I haven’t written anything in almost a year because I don’t think I’m funny anymore. I once thought I was kind of funny, maybe even actually funny, and now I do not. I’m just your average awful middle-aged mom, wiping down countertops and changing diapers and being unfairly demanding of my loved ones and judgmental of my neighbors. I’m a boring ole biddy who can’t live up to her older, funnier self.

At least that’s what I thought. But I just went back and read some random posts from 2011 to 2015 and HOLY. Not good, not funny, only embarrassing. Do you know how grand a relief that is? To know that I was never that funny at all?! I feel liberated. Free to blog to my heart’s content, with no fear of failing short of any expectations. Congratulations to me!

With that happy news, I’d like to finally share a story I’ve wanted to tell for a while. The point of this story is strictly to bring shame upon my family—particularly my brother-in-law who was embarrassed by my last post about my boobs. IF YOU THOUGHT THAT WAS BAD, YOU’LL BE ESPECIALLY UPSET TO LEARN THAT… 

I have a weird vaghina.

Quick editor’s note: I’m mostly going to use euphemisms and made-up/misspelled words to refer to my *downstairs* because I don’t want this post to show up in too many questionable Google searches.

OK, again: I have a weird vaghina.

I only found this out about a year ago, which is very surprising when you consider I’m a 30-year-old who’s had countless OB/GYNs check me out over the past decade or so. Actually, I will try to count them.

  • Blonde lady gynecologist who only ever made small talk about ticks
  • Old man gynecologist who told me I had a VERY COMMON, NOT STD rash around (not on!) my nether regions
  • First obstetrician who had hideous clavicle tattoos and talked to me with a mouth full of food, the disgusting idiot
  • Second OB, excellent and extremely tiny
  • Random OB when the tiny one wasn’t available
  • Another random one
  • One more random one
  • Dude OB with a nose ring who confirmed my water broke

That’s eight doctors. Eight doctors who have all seen hella pachinkos in their lives. Eight doctors who spent many years and hundreds of thousands of dollars studying them. These mofos probably take continuing education courses on, like, labias and pubic hair every year.
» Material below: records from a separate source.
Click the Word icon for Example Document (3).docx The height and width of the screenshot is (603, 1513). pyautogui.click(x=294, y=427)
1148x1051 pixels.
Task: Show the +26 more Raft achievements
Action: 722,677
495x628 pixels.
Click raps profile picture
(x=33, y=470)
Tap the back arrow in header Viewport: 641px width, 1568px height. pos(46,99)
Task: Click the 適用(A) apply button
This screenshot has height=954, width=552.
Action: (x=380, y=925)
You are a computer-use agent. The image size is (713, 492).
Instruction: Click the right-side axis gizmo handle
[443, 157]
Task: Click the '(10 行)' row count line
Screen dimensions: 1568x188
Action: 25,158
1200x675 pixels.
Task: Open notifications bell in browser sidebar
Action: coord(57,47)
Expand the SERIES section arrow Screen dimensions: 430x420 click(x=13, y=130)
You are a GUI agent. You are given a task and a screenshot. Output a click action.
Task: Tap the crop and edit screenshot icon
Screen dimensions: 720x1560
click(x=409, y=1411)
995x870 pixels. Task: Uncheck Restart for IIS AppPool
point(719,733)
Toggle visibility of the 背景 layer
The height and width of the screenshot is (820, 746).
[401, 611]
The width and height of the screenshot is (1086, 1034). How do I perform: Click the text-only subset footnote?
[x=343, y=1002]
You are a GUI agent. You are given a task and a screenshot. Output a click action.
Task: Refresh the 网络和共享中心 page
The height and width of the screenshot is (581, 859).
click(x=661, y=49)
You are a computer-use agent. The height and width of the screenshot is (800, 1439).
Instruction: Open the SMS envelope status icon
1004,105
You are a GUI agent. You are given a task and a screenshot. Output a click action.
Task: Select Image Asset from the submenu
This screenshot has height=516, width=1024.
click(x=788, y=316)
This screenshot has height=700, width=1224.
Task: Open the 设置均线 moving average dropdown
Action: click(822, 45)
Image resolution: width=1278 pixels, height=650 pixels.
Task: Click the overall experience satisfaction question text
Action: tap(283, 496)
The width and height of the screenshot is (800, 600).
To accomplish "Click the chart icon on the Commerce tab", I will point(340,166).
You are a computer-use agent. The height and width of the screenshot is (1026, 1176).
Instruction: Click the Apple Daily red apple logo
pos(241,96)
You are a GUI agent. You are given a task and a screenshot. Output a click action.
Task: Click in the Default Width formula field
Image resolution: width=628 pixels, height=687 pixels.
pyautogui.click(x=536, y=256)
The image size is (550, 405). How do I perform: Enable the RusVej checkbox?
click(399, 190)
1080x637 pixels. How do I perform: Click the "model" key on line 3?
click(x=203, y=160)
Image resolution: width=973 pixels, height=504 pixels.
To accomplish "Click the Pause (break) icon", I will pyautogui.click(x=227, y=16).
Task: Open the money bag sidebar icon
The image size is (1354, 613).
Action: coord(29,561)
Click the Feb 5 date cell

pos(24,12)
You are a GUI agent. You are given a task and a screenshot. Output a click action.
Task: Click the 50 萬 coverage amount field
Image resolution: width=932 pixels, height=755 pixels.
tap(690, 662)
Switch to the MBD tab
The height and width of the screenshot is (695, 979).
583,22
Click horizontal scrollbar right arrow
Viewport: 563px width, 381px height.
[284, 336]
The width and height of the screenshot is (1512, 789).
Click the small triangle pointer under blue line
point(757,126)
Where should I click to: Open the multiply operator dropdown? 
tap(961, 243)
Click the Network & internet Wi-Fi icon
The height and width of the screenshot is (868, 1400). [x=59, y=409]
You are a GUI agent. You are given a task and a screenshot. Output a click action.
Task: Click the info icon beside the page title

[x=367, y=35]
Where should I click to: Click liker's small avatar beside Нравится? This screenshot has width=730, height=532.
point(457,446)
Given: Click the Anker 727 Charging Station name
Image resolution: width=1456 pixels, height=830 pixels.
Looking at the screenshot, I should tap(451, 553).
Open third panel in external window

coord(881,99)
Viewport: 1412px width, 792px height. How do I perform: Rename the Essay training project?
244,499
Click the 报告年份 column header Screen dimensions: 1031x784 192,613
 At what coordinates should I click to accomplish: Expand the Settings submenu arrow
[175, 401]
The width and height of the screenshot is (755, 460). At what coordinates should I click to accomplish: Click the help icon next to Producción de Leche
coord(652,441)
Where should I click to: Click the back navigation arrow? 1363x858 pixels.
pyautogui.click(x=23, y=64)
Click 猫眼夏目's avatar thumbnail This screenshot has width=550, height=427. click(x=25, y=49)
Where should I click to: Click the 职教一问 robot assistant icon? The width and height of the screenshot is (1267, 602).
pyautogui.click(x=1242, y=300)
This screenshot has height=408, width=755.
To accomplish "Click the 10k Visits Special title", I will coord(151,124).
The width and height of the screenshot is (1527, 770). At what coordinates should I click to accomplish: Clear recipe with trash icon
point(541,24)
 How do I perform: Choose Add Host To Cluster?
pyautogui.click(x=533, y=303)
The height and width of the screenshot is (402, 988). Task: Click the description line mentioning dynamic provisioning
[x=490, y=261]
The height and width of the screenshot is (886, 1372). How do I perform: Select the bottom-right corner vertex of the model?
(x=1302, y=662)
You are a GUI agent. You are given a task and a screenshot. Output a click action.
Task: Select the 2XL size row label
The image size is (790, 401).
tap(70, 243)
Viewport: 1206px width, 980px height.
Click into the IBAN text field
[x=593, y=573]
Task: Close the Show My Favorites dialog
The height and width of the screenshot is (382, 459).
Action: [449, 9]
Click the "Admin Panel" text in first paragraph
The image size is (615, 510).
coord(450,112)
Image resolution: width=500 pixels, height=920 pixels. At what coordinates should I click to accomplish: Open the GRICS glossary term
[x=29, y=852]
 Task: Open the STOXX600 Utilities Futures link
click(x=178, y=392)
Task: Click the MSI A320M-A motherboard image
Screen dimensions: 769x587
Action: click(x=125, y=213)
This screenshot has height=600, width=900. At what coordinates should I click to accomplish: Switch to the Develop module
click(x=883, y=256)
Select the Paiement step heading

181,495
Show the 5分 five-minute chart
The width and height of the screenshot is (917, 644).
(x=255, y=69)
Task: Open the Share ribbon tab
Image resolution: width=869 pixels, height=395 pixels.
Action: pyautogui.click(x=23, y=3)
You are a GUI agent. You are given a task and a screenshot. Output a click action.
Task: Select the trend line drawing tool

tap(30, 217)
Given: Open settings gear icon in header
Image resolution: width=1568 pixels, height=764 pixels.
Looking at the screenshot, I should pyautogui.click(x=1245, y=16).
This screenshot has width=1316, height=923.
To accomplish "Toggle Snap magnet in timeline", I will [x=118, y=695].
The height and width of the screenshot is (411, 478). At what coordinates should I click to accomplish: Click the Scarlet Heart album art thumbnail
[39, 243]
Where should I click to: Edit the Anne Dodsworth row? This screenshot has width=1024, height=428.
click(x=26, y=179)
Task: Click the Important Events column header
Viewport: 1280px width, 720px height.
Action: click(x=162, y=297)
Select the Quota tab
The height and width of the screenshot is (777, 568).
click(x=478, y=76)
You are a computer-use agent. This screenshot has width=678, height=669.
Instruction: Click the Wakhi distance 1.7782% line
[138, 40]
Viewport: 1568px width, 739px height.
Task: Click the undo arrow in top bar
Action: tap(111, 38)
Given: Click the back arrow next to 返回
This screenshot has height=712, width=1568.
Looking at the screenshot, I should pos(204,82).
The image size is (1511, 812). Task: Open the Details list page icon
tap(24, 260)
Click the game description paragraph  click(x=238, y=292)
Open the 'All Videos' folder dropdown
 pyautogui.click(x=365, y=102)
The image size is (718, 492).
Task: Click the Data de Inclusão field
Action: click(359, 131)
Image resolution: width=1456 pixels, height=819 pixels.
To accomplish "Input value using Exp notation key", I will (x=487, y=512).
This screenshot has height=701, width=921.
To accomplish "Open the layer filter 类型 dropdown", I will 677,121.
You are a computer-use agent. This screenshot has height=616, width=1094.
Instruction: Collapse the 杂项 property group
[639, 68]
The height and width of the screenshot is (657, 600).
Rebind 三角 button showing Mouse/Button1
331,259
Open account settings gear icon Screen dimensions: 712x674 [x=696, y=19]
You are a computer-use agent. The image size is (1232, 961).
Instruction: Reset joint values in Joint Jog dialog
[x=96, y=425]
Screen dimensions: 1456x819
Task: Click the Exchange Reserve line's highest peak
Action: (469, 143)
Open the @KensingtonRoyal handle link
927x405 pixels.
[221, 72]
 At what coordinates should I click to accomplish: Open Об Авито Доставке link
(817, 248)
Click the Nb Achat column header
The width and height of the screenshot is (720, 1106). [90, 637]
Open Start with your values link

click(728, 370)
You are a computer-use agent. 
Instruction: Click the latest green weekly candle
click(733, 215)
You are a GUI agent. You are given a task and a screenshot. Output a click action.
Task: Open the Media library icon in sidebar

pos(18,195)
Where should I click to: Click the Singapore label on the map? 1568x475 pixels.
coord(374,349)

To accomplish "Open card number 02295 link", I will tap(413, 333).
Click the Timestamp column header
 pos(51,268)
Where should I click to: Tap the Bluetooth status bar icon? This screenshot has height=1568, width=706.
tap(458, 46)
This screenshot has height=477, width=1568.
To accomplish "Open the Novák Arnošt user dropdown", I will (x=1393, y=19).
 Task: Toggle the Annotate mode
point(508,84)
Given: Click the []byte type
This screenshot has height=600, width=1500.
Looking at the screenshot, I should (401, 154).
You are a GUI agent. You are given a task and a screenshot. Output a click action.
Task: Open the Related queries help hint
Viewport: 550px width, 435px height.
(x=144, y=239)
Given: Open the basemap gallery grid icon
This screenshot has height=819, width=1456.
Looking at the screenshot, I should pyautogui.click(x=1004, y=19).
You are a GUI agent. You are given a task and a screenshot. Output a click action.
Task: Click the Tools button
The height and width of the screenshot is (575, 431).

And yet not a one of them ever told me that my pachinko looks different than most.

It wasn’t until moments after pushing out a small human, while simultaneously trying to attach his squirming mouth to my nipple and also getting my shredded undercarriage stitched up with a needle and thread, that anyone ever thought to mention it. 

And the only reason I learned about it then is because there were two doctors down there—the resident who was practicing her backstitch and the incredibly mean on-call doctor who was teaching her—and they remarked on it amongst themselves. Here’s an excerpt from that moment in time:

Nurse, helping me breastfeed: OK, now, pinch your tiddy like this and shove it in there just… like… that! Oh, poo. Your nipple’s inside out.

Baby, crying: Who are you? Where is this? What is that? Why is world? When is how?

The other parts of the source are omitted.